If you’re a guy, you’re used to using the ground as your toilet anywhere there is grass or shrubbery. As girls, we don’t have this privilege and instead rely on other females to accompany us to the bathroom whether it be a one person toilet at a residential home which we do not know the layout, or in some uncomfortable spot outside in the wilderness. Since this has already been done, why should we bother to shut the door on our own bathroom trips when we can continue our conversation with our friend out in the living room.

3. You pick food off each other’s plates without asking.

This is a personal pet peeve, but one I’ve learned to put up with. It’s MY FOOD. But that’s not going to stop the busy fingers of my friends from helping themselves to what’s on my plate, or the large bowl of spaghetti Bolognese my Mum made for us. But it’s okay because I know the secret cookie jar where my Bestie’s mum keeps the best sugary treats.

4. Gas, from any direction, is acceptable.

Some people take this a little to the extreme and forget that along with embarrassing noises often comes foul odours which can be unpleasant, especially when trapped inside a vehicle. It is also not ideal to engage in this behaviour if there are other people in the vicinity.

5. Why would I wear nice undergarments for you?

You have no problem changing your pants/shirts in front of your Bestie, and you’ve gotten so close you really don’t care if they’re holey or a little stained.
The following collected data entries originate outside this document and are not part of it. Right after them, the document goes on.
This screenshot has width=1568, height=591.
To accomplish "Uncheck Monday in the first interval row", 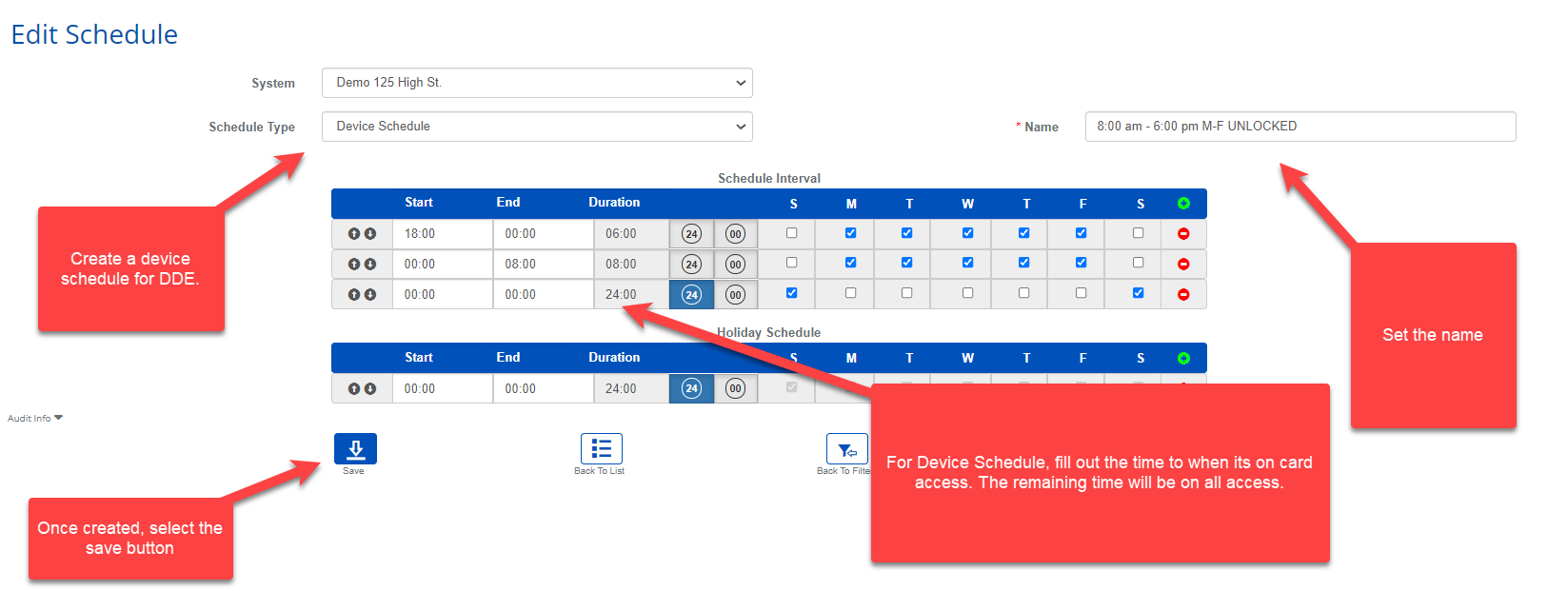I will tap(850, 233).
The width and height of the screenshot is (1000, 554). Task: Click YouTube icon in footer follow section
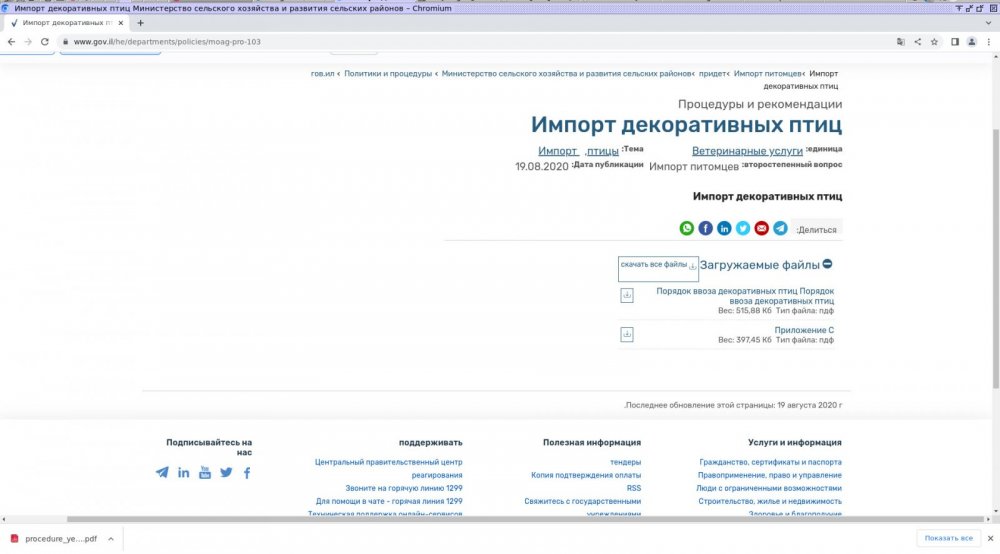tap(205, 473)
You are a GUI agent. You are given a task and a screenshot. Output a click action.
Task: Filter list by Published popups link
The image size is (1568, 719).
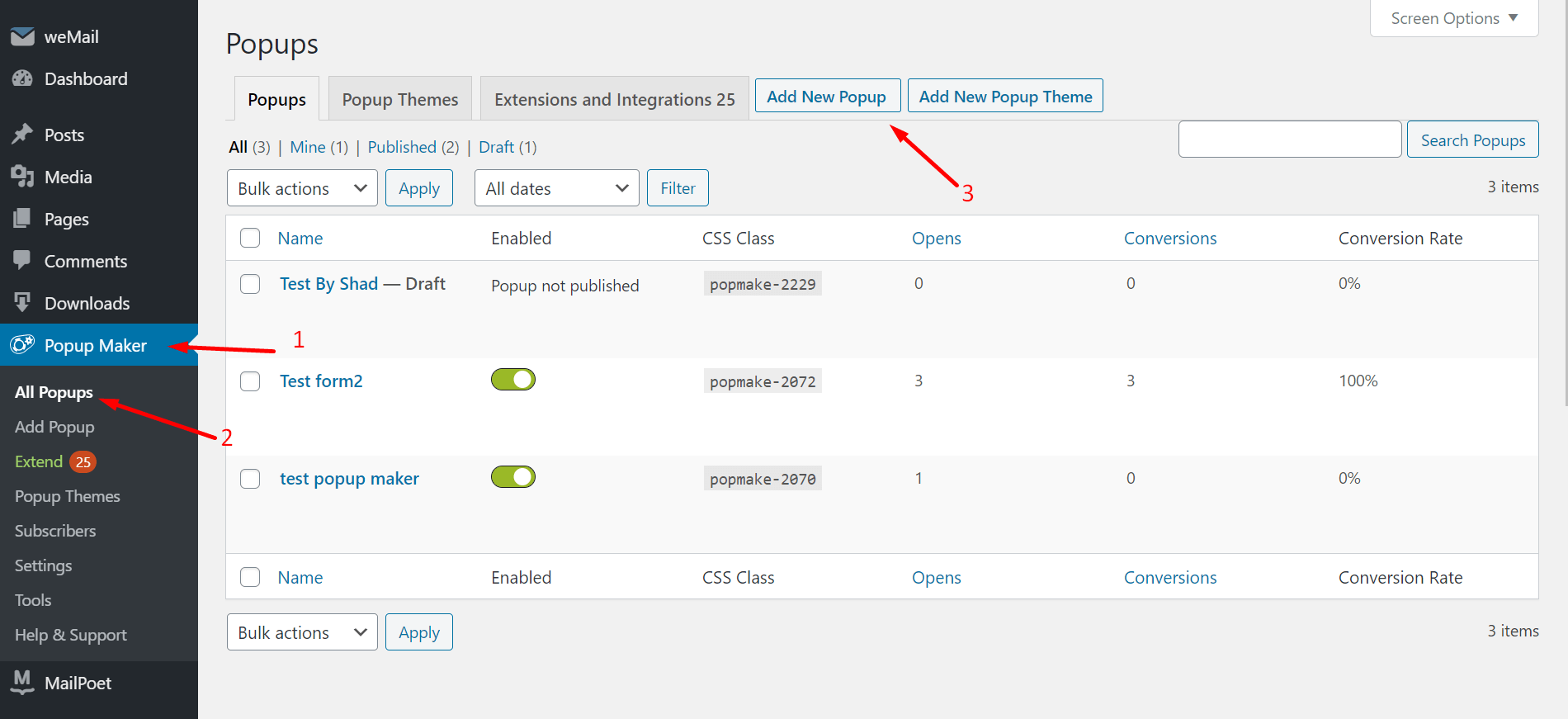tap(402, 147)
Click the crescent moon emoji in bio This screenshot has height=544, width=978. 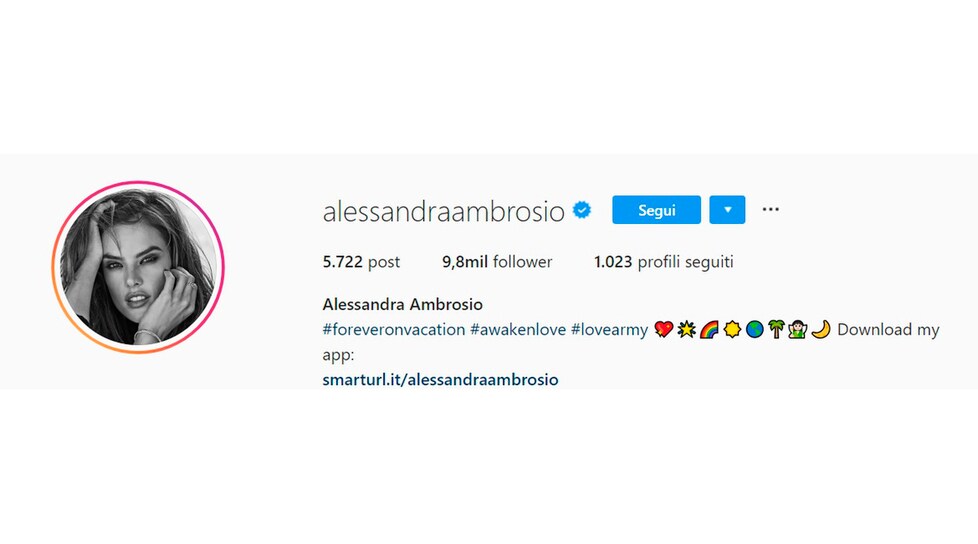click(x=821, y=329)
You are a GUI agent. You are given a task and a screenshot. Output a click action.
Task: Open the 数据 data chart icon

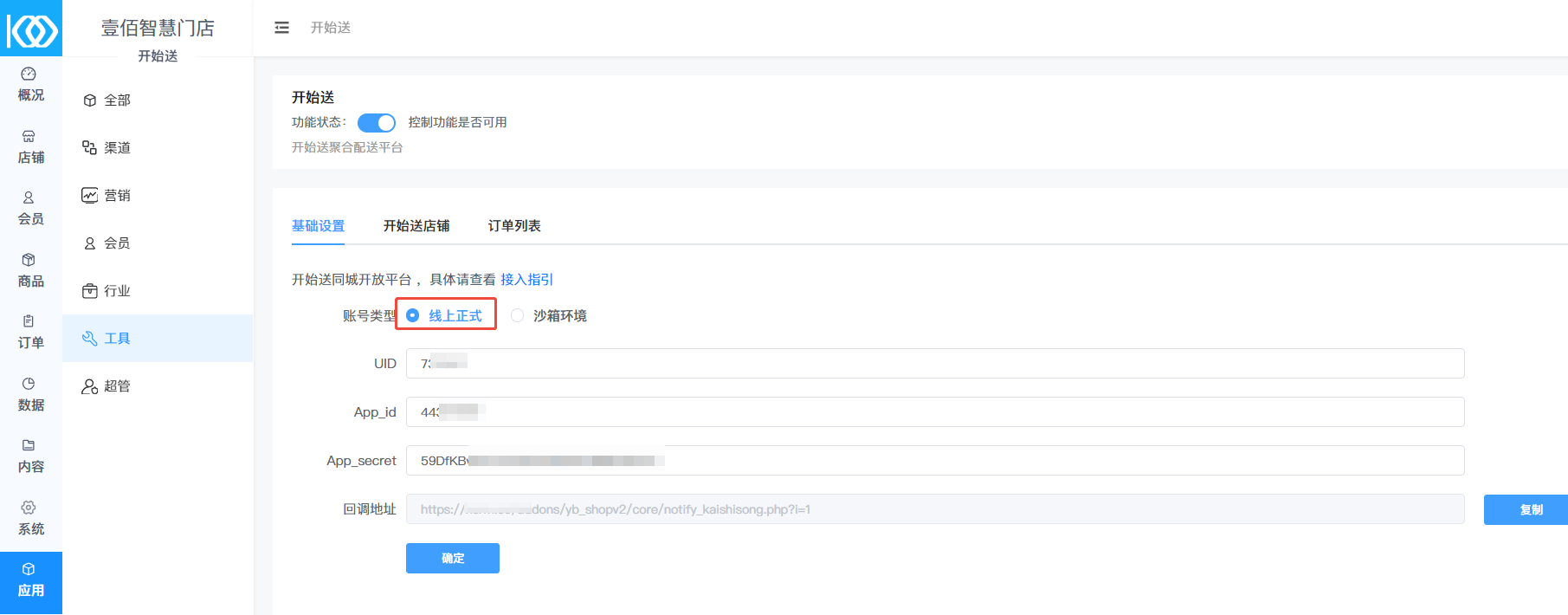(29, 384)
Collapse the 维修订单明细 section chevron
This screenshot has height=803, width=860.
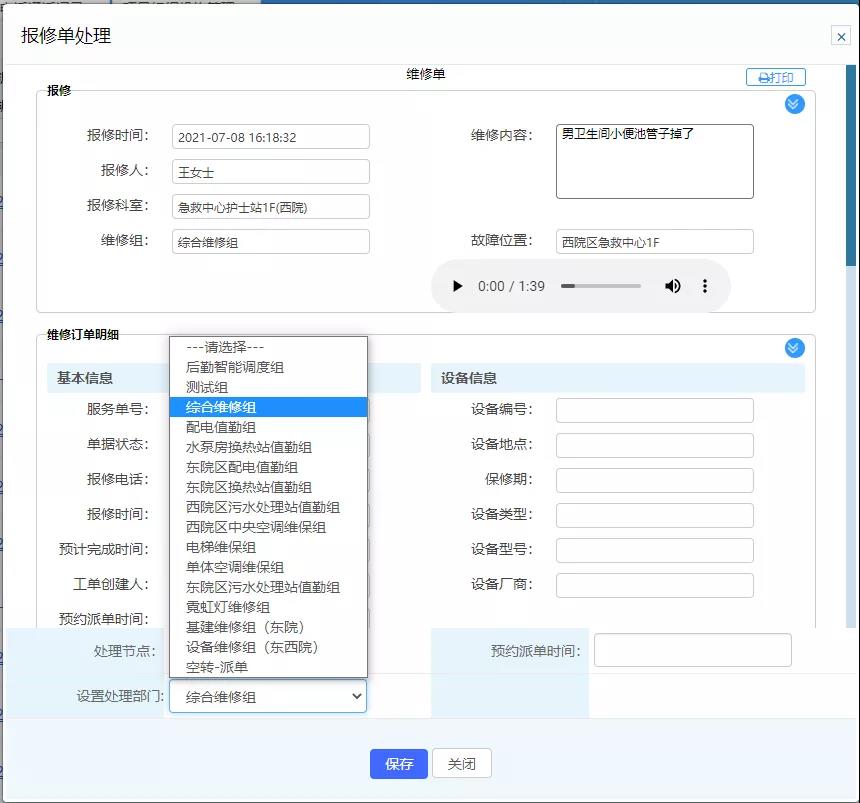pos(794,348)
6. You talk about stomach and bowel issues like it’s NBD. Tummy grumbling? Need Peptobismol? You’re not afraid to give your Bestie a full on description of what’s happening down there to justify why it sounded like there was just a breaking & entering in the house.

7. You tell them your most embarrassing moments. Even ones you don’t want to remind yourself of, it’s too hilarious not to share with someone. You know all their humiliating stories, and they have equally as much dirt on you.


8. You have nicknames and actions which represent people the two of you know.

You’ll have a ridiculous name for someone which a majority of the time you can not even trace back to where it came from, such as ‘Fat Man and His BBQ’, ‘the Nose’, or ‘Nostrils ‘Chris’. A simple dance move or action can represent a person, and when reenacting this from across a room, you can make your friend burst into tears of laugher if done with enough enthusiasm.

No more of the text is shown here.